> AIM OF THE TASK
In the passage below about brain injury research, how much money did the Department of Defense give UVA's neurotrauma lab?

> PROVIDED PASSAGE

⟨

For the past five years, UVA’s neurotrauma laboratory has gathered the school’s top doctors to study what has been called a “signature wound” in American military conflicts in Iraq and Afghanistan. Traumatic Brain Injuries—known as TBIs—have afflicted 200,000 soldiers since the start of Operation Enduring Freedom in 2001. In an effort to develop TBI testing fit for the battlefield, the Department of Defense provided the UVA neurotrauma lab with $6 million to create portable ultrasound machines that can evaluate brain injuries during combat.
Dr. James Stone is currently developing a hand-held ultrasound unit that could be used to detect Traumatic Brain Injuries outside of the hospital, including in conflict zones. |
Dr. James Stone, an assistant professor of radiology and medical imaging at the University’s School of Medicine, is working with neurological surgeon Dr. Greg Helm to develop a hand-held ultrasound unit. However, before the technology can be built, Stone and Helm must validate the theory the entire project rests on—that ultrasound measurement of tissue stiffness can actually detect TBI.
According to Stone, the basis for the ultrasound research stems from a collaborative project with Temple University investigators, which “showed alteration in tissue stiffness in a measurable fashion following experimental brain injury.” If Stone can prove that tissue stiffness is correlated with TBI, brain injury diagnosis could become more reliable.
Current military tests fail to catch nearly 50 percent of brain trauma cases, according to a NPR report. “Although we have spent the better part of a century exploring how TBI occurs, we still have much to learn,” admits Stone.
The Center for Disease Control lists TBI as a contributing factor in one-third of all injury-related deaths, with 1.7 million Americans suffering from brain trauma each year. In military conflicts in Afghanistan and Iraq, hundreds of thousands of soldiers have experienced head injuries ranging from mild to life threatening, usually caused by mines and improvised explosive devices. Military helmets offer protection against bullets, but still face challenges from roadside bombs.

⟩

> SUPPLIED INFORMATION
⟨

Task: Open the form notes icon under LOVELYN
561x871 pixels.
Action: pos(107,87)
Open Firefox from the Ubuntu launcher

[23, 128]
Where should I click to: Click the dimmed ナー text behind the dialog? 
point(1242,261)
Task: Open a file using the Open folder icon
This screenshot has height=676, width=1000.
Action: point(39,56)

⟩
⟨

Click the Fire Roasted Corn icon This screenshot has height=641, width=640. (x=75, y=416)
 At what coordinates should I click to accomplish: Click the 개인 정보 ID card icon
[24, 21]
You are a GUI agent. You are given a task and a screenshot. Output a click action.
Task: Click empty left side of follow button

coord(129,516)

⟩

> RESULT
$6 million